In this experiment, we use the PDP model called the Constraint Satisfaction Model, to illustrate how we as humans, attempt building of concepts as well as to arrive at conclusions given weak evidences. We start with a set of 40 descriptors used to characterize different room types. These descriptors can also be referred as hypotheses . Also present with the model is the relationship between these descriptors, acting as constraints, which can either be weak or strong. So eventually given a set of such hypotheses and weak or strong constraints between these, we arrive at some knowledge towards a particular room type in this example. The experiment first shows all the 40 descriptors involved in capturing knowledge for a given room type.

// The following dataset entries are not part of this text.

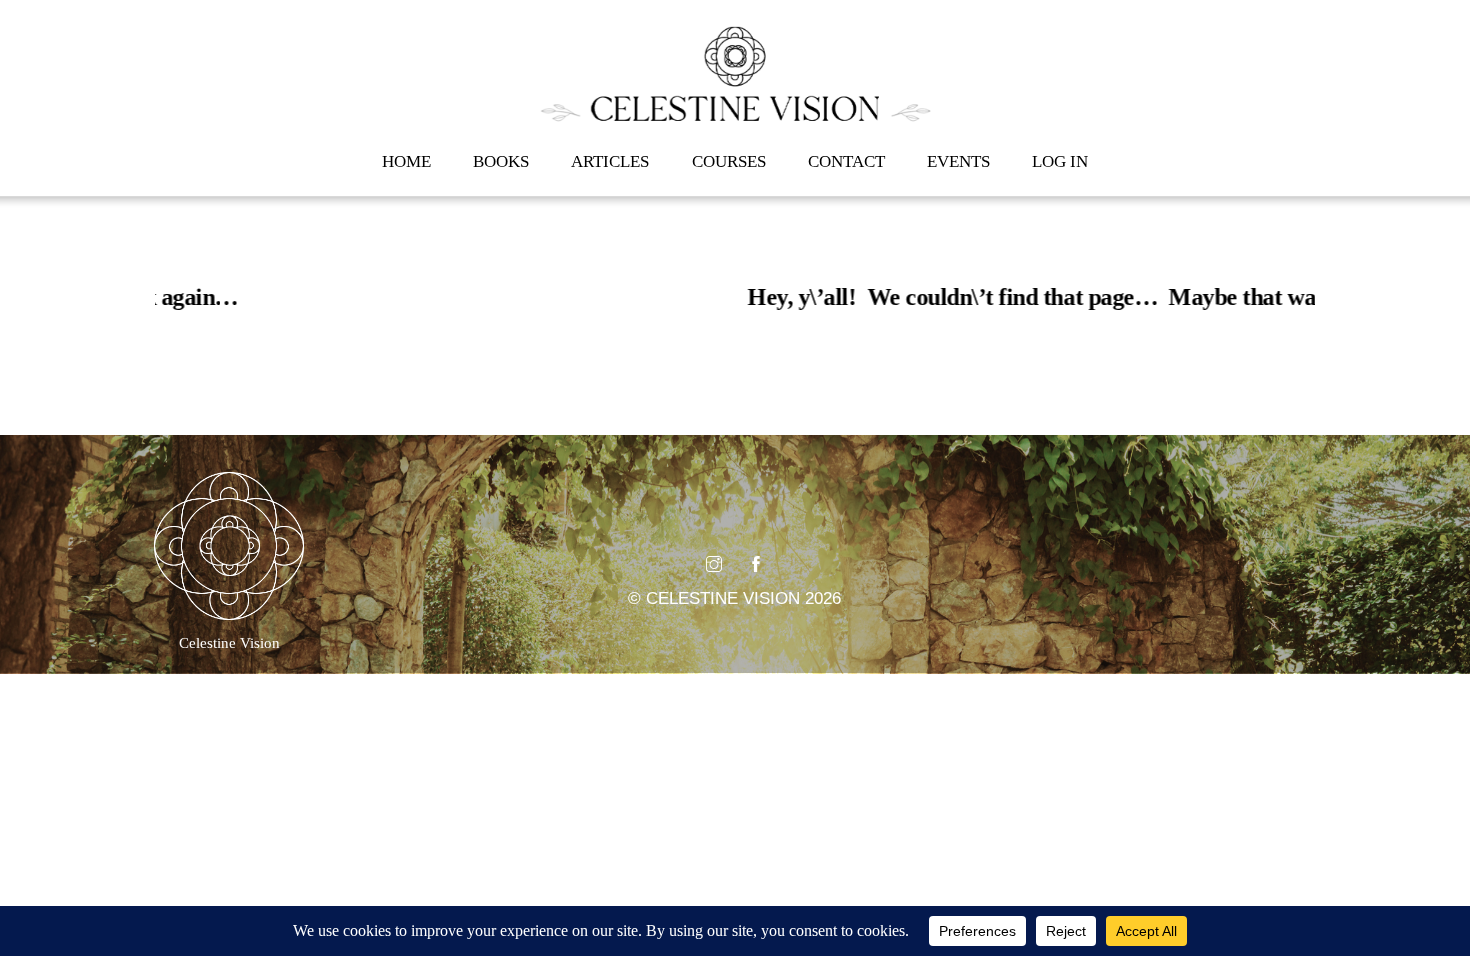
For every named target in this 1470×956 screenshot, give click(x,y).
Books (501, 161)
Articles (610, 161)
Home (406, 161)
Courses (729, 161)
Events (958, 161)
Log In (1060, 161)
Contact (846, 161)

Figure 1: Experiment window showing descriptors and other buttons.

The constraint satisfaction model which is illustrated in this experiment is already trained. We can view the model using Hinton Diagram by clicking on the "CLICK" button on top. A new panel showing the Hinton Diagram for all the descriptors appears where 40 hypotheses have their corresponding squares with constraints between them and other hypotheses being displayed within the larger square. Moving the mouse over the squares presents their zoomed picture at the bottom of the page.

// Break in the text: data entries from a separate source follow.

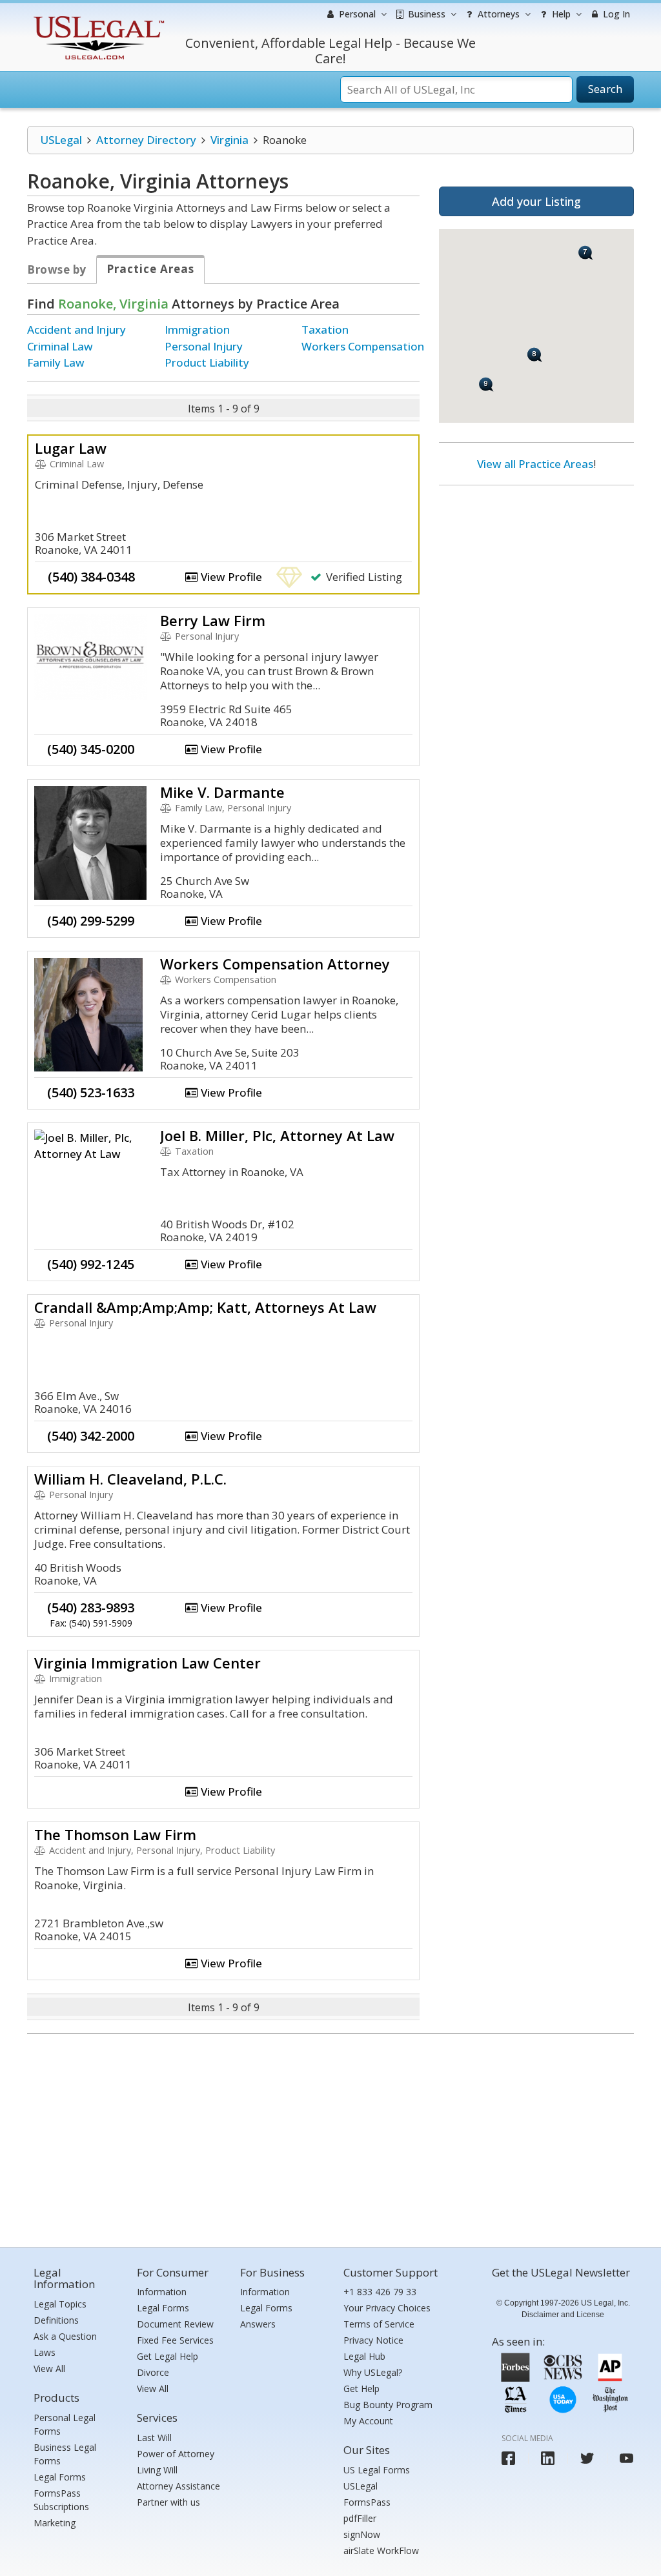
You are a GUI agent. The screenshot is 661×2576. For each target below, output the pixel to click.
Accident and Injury (76, 329)
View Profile (230, 576)
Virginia (229, 139)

Figure 2: Experiment panel showing the Hinton diagram for the descriptors.

In the above diagram we notice that each large square represents a unit. There are 40 units corresponding to 40 descriptors. Within the square of each unit a replica of all the 40 units are displayed as smaller squares or dots, each dot representing the unit in its relative position in the diagram. Around each dot, weak constraints are depicted by smaller squares in lighter gray shade. Similarly strong constraints is represented by darker gray or black color with a square of larger size. There are many units which have no connections at all.

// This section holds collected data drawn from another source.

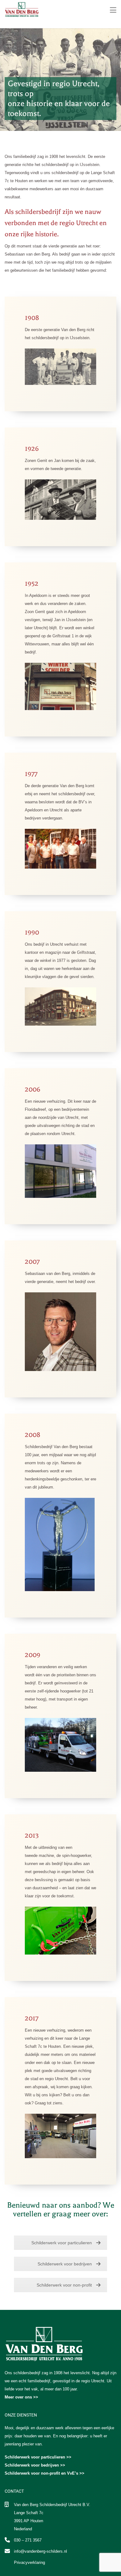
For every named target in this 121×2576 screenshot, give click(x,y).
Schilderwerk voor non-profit (64, 2285)
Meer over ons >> (21, 2397)
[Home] (22, 9)
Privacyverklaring (29, 2562)
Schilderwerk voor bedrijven (65, 2263)
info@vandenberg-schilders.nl (40, 2551)
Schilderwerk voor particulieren (61, 2242)
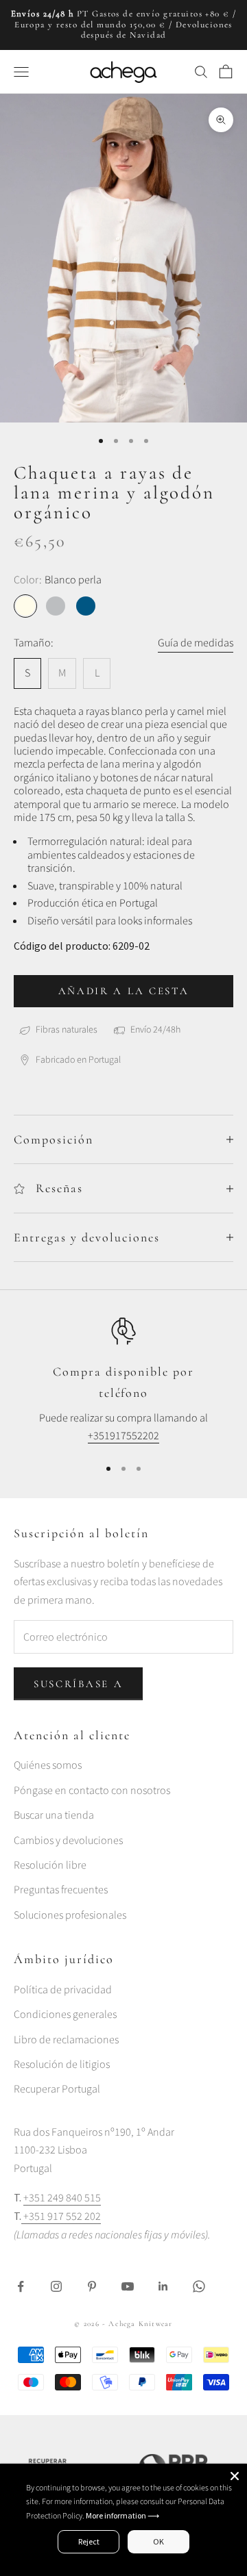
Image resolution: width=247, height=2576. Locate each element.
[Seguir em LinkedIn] (163, 2286)
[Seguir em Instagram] (56, 2286)
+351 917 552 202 (61, 2216)
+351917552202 (123, 1435)
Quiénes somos (48, 1765)
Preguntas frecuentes (61, 1889)
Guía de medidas (195, 643)
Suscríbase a (78, 1684)
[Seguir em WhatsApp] (199, 2286)
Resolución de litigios (62, 2064)
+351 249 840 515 (62, 2198)
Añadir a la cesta (123, 991)
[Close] (235, 2476)
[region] (123, 1381)
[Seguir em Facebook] (20, 2286)
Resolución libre (50, 1865)
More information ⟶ (122, 2515)
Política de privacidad (63, 1989)
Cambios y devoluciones (68, 1840)
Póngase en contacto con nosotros (92, 1790)
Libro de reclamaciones (66, 2039)
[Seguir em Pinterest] (92, 2286)
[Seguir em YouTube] (127, 2286)
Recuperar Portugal (57, 2089)
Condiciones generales (65, 2014)
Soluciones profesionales (70, 1915)
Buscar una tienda (54, 1815)
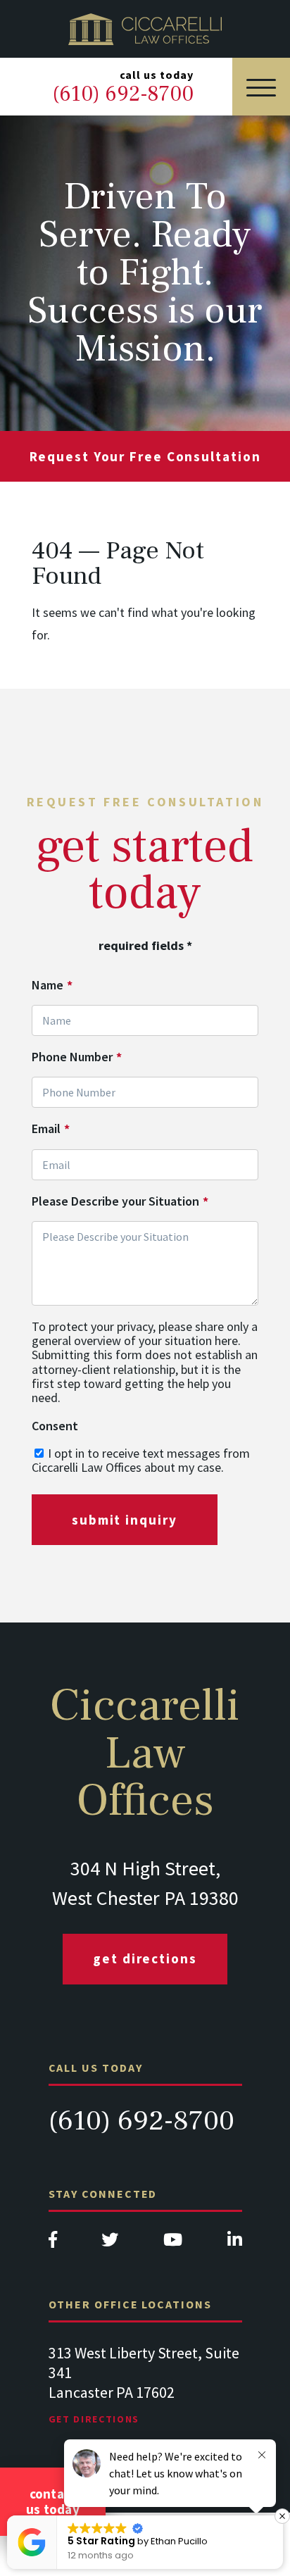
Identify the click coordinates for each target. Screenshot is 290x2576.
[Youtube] (172, 2243)
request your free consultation (145, 456)
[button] (282, 2516)
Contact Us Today (53, 2501)
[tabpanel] (145, 2399)
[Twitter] (109, 2243)
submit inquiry (124, 1519)
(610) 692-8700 (141, 2121)
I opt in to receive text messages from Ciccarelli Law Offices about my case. (141, 1460)
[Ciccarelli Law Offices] (145, 29)
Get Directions (145, 1958)
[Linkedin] (234, 2243)
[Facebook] (53, 2243)
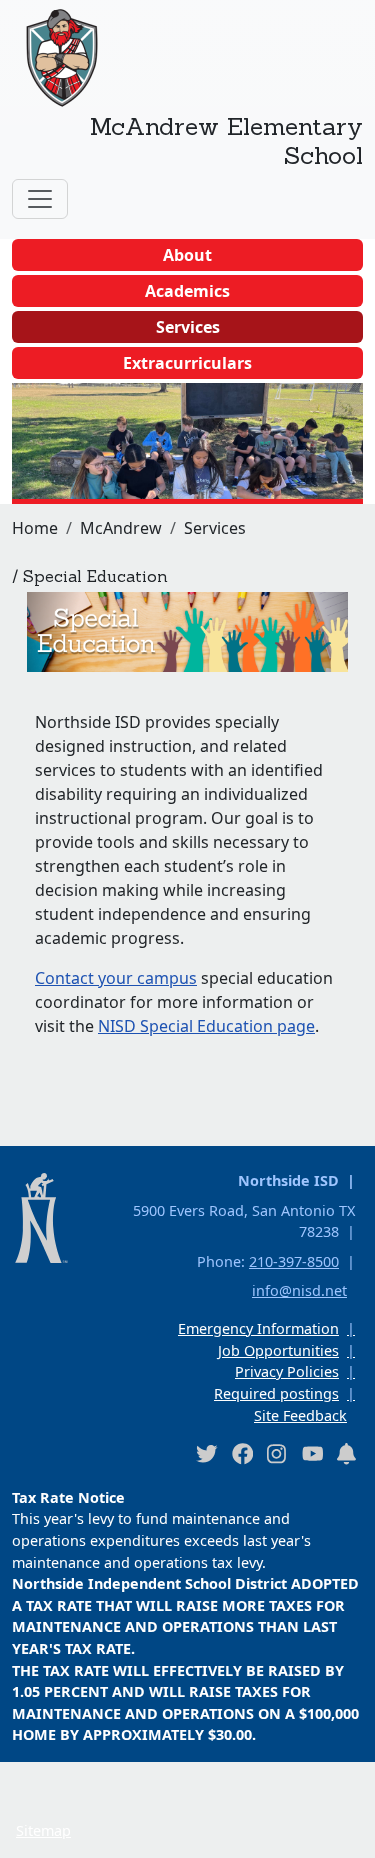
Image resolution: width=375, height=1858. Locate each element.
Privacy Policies (287, 1371)
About (187, 255)
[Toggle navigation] (40, 199)
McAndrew (121, 528)
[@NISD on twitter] (206, 1453)
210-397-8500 (294, 1261)
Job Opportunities (278, 1350)
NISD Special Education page (206, 1026)
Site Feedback (300, 1415)
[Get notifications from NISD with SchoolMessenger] (347, 1453)
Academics (187, 291)
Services (188, 327)
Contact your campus (116, 978)
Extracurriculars (187, 363)
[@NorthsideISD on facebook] (242, 1453)
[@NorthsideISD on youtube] (312, 1453)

The constraint satisfaction model is used to illustrate the ability of human beings to build concepts or arrive at conclusion based on partial and sometime erroneous knowledge. The key idea of the model is that a large number of weak constraints when put together, evolve into a definitive conclusion. To test the model, some units can be clamped or say provided a constant external bias. As shown in the figure below, we can click on the units and have these clamped.

Figure 3: Testing of the model by clamping some units.

After clamping the model is allowed to relax by computing the next state for each unit selected at random. The state computation is done by computing sum of the weighted inputs and thresholding the weighted sum using hard-limiting output function. After we click the test network button, we find that after running through some iterations the network settles to a state where no further change in the state of descriptors is visible. And then the state description gives the description of the concept of the room satisfying the external evidence or clamping

Figure 4: Figure showing the states of descriptors after reaching equilibrium.